Filter Pushdown
IndexTables pushes filters down to the search engine for efficient execution.
Equality Filters
// Exact equality
df.filter($"status" === "active")
// Null-safe equality
df.filter($"status" <=> "active")
// NOT equal
df.filter($"status" =!= "deleted")
// Or using NOT
df.filter(!($"status" === "deleted"))
Range Filters
All numeric, date, and timestamp fields support range queries:
// Greater than / less than
df.filter($"score" > 0.5)
df.filter($"count" < 100)
// Greater than or equal / less than or equal
df.filter($"count" >= 10)
df.filter($"count" <= 1000)
// Combined ranges
df.filter($"count" >= 10 && $"count" < 100)
// Date/timestamp ranges
df.filter($"timestamp" >= "2024-01-01")
df.filter($"event_date" < "2024-12-31")
IN Clause
df.filter($"region".isin("us-east", "us-west", "eu-west"))
df.filter($"status".isin("pending", "active", "completed"))
NULL Checks
// IS NOT NULL - fully pushed down
df.filter($"category".isNotNull)
// IS NULL - evaluated by Spark (not pushed down)
df.filter($"category".isNull)
note
IS NULL filters are not pushed down because the search engine doesn't index null values. Spark will post-filter these results.
Compound Filters
Combine filters with AND, OR, and NOT:
// AND
df.filter($"status" === "active" && $"region" === "us-east")
// OR
df.filter($"priority" === "high" || $"priority" === "critical")
// NOT
df.filter(!($"status" === "deleted"))
// Complex combinations
df.filter(($"status" === "error" || $"status" === "warning") && $"region" === "us-east")
String Pattern Filters
String pattern filters are supported but disabled by default for performance reasons. Enable via configuration:
// Enable all string pattern pushdowns
spark.conf.set("spark.indextables.filter.stringPattern.pushdown", "true")
// Or enable individually
spark.conf.set("spark.indextables.filter.stringStartsWith.pushdown", "true") // Most efficient
spark.conf.set("spark.indextables.filter.stringEndsWith.pushdown", "true")
spark.conf.set("spark.indextables.filter.stringContains.pushdown", "true") // Least efficient
Once enabled:
// StartsWith (most efficient - uses prefix queries)
df.filter($"message".startsWith("ERROR"))
// EndsWith
df.filter($"filename".endsWith(".log"))
// Contains
df.filter($"content".contains("exception"))
Full-Text Search with IndexQuery
For text fields, use the indexquery operator for full-text search:
import org.apache.spark.sql.indextables.IndexQueryExpression._
// Single term
df.filter($"content" indexquery "error")
// Boolean queries
df.filter($"content" indexquery "error AND database")

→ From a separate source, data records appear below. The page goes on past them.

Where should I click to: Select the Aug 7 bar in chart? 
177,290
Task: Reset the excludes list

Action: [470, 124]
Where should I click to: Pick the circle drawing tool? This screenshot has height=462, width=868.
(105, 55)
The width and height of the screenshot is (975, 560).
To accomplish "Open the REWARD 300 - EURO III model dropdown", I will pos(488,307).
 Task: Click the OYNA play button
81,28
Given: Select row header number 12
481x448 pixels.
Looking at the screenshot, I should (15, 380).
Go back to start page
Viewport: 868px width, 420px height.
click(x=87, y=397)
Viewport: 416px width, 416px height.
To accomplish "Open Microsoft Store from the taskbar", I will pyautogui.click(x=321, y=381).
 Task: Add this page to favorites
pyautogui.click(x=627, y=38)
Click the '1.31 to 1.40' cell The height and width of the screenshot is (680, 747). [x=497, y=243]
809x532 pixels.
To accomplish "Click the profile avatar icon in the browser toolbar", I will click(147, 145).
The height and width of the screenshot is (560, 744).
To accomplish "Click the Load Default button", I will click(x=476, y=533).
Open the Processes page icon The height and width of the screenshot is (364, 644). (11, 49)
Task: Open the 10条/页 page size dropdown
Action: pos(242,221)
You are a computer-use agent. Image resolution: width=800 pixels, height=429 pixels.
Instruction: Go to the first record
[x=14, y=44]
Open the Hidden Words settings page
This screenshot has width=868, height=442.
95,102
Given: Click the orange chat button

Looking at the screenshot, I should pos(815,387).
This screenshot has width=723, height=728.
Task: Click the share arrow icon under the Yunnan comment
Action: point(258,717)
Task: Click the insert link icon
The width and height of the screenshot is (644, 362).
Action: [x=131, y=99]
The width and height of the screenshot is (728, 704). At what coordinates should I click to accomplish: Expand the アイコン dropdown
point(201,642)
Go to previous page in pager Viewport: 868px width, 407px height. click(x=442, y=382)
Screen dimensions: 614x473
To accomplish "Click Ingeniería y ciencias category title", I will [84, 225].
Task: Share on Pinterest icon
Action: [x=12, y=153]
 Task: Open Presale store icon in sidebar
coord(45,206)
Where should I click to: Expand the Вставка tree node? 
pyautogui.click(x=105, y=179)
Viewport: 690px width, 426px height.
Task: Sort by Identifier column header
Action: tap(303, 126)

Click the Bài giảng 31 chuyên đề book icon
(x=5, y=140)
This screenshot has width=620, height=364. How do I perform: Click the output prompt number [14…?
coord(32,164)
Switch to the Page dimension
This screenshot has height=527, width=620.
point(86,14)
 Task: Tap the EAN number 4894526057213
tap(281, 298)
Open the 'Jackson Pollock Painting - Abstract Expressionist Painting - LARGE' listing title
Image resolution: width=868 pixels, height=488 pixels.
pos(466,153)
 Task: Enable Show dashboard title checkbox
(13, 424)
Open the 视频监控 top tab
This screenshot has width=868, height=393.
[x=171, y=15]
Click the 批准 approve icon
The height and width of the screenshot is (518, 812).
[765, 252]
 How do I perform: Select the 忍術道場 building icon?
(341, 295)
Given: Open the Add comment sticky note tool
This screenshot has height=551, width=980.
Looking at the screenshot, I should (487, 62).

df.filter($"content" indexquery "error OR warning")
df.filter($"content" indexquery "error NOT timeout")
// Phrase search
df.filter($"content" indexquery "\"connection refused\"")
See IndexQuery Syntax for full details.
Partition Filters
Partition column filters enable partition pruning:
// Only reads matching partitions
df.filter($"date" === "2024-01-15")
.filter($"message" indexquery "error")
// Range on partition columns
df.filter($"date" >= "2024-01-01" && $"date" < "2024-02-01")
Nested JSON Field Filters
Nested fields in Struct, Array, and Map types support filter pushdown:
// Struct fields
df.filter($"user.name" === "Alice")
df.filter($"user.age" > 28)
// Deeply nested
df.filter($"request.headers.contentType" === "application/json")
// Range on nested fields
df.filter($"metadata.score" >= 0.5)
What Gets Pushed Down
| Filter Type | Pushed Down | Notes |
|---|---|---|
= (EqualTo) | Yes | String fields only (text fields use IndexQuery) |
<=> (EqualNullSafe) | Yes | String fields only |
> (GreaterThan) | Yes | All fields including nested JSON |
>= (GreaterThanOrEqual) | Yes | All fields including nested JSON |
< (LessThan) | Yes | All fields including nested JSON |
<= (LessThanOrEqual) | Yes | All fields including nested JSON |
IN | Yes | Full pushdown |
IS NOT NULL | Yes | Regular fields only (not nested JSON) |
IS NULL | No | Search engine doesn't index nulls |
AND | Yes | If both children are supported |
OR | Yes | If both children are supported |
NOT | Yes | If child is supported |
LIKE 'prefix%' | Config | Enable with stringStartsWith.pushdown |
LIKE '%suffix' | Config | Enable with stringEndsWith.pushdown |
LIKE '%sub%' | Config | Enable with stringContains.pushdown |
indexquery | Yes | Text fields - full-text search |
| UDF | No | Evaluated by Spark |